— FRAGMENTO PARA LEER —
··········

La pandemia obligó a resetear la visión sobre la educación en los colegios del mundo y por supuesto en el Perú. Acciones que en épocas pre pandémicas podrían haberse calificado de “revolucionarias” se tuvieron que implementar sin mucha discusión: priorizar el apoyo a los más vulnerables incluyendo presupuestos de emergencia (cubrir los costos de las telecomunicaciones, adquisición de un millón de laptops), activar alguna forma de radio y televisión educativa, replantear el rol docente, reformular las prioridades del currículo y las formas de evaluación, incorporar la dimensión virtual al cotidiano educativo, atender las dimensiones socioemocionales de los estudiantes, cooperar entre padres y maestros, reconocer la diversidad de colegios y darles mayores niveles de autonomía para encarar sus retos específicos, etc.

··········

— DATOS EXTRAÍDOS —
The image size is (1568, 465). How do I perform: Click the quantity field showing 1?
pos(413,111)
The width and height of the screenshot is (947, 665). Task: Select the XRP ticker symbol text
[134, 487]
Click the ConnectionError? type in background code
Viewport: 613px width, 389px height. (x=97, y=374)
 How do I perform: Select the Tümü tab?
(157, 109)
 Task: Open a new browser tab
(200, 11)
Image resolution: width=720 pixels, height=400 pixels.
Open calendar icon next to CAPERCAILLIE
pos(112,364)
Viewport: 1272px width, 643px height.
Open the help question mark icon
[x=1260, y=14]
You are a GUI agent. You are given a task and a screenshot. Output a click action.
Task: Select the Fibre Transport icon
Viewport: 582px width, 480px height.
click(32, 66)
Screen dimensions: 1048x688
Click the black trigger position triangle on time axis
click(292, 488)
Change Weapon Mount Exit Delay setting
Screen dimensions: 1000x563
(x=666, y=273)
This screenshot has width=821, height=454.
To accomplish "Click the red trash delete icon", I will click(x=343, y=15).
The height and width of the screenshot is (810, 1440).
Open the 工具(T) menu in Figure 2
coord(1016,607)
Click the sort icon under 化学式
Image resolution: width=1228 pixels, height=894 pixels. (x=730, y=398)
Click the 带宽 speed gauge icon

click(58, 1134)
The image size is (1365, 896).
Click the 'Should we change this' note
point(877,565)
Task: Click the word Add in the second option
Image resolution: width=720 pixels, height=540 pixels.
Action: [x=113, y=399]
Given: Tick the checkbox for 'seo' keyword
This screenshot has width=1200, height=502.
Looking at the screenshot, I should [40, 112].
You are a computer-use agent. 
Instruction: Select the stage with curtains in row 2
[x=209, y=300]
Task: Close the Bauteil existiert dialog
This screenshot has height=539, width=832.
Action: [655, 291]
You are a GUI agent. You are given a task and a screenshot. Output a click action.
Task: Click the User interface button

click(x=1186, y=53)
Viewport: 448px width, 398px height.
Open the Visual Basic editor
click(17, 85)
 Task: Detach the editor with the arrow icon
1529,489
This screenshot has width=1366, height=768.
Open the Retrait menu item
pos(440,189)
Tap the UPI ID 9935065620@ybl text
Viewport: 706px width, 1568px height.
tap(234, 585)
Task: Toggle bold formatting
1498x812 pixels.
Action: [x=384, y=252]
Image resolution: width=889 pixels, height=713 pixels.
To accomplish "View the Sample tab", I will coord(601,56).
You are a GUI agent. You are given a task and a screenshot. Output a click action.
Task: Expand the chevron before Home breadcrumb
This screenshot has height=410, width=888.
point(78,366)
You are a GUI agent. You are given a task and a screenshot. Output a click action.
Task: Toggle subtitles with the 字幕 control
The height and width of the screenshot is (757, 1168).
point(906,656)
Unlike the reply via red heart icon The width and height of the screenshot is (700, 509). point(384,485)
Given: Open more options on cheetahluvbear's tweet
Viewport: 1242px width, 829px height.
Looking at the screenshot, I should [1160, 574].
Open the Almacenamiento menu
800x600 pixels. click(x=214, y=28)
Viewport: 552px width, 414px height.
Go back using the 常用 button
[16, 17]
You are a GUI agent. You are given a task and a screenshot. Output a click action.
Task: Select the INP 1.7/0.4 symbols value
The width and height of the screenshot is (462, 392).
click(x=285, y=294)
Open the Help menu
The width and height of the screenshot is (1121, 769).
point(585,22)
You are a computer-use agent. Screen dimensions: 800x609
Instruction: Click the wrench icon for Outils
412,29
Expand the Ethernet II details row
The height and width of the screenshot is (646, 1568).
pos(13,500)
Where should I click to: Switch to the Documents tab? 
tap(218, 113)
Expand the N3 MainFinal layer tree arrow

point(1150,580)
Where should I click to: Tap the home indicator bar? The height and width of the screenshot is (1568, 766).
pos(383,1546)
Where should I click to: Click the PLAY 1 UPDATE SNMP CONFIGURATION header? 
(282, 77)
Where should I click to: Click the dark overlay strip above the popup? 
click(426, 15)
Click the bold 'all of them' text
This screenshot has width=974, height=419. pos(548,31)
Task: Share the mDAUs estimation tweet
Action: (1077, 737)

··········

— EJERCICIOS —
A. Devuelve, copiado sin cambios, un tramo del fragmento sobre la educación en la pandemia: empieza en las palabras que contienen "La pandemia obligó" y termina después de "retos específicos, etc.".
B. ¿Cómo seguiría el fragmento sobre la educación en la pandemia? Prolóngalo a partir de su última oración.
Las líneas no intervienen en nada de esto.

— RESPUESTAS —
A.
La pandemia obligó a resetear la visión sobre la educación en los colegios del mundo y por supuesto en el Perú. Acciones que en épocas pre pandémicas podrían haberse calificado de “revolucionarias” se tuvieron que implementar sin mucha discusión: priorizar el apoyo a los más vulnerables incluyendo presupuestos de emergencia (cubrir los costos de las telecomunicaciones, adquisición de un millón de laptops), activar alguna forma de radio y televisión educativa, replantear el rol docente, reformular las prioridades del currículo y las formas de evaluación, incorporar la dimensión virtual al cotidiano educativo, atender las dimensiones socioemocionales de los estudiantes, cooperar entre padres y maestros, reconocer la diversidad de colegios y darles mayores niveles de autonomía para encarar sus retos específicos, etc.

B.
El retorno a la presencialidad abría dos posibilidades: profundizar los cambios que ya se pusieron en marcha durante la crisis de la pandemia, o, retornar al sistema pre-pandemia con todos sus defectos y deficiencias con lo que se permitía a los funcionarios y políticos sentirse seguros con lo conocido, aún si reflejara un sistema a todas luces mediocre y malformador de estudiantes.
El Gobierno y el Congreso no solo optaron por el retroceso para garantizar la continuidad de un sistema que maleduca a nuestros estudiantes, sino que agregaron una serie de candados conservadores en materia de currículo, textos escolares y educación sexual. Todo esto es paradójico porque en el Ejecutivo y Legislativo hay más maestros que nunca en condiciones de transformar la educación.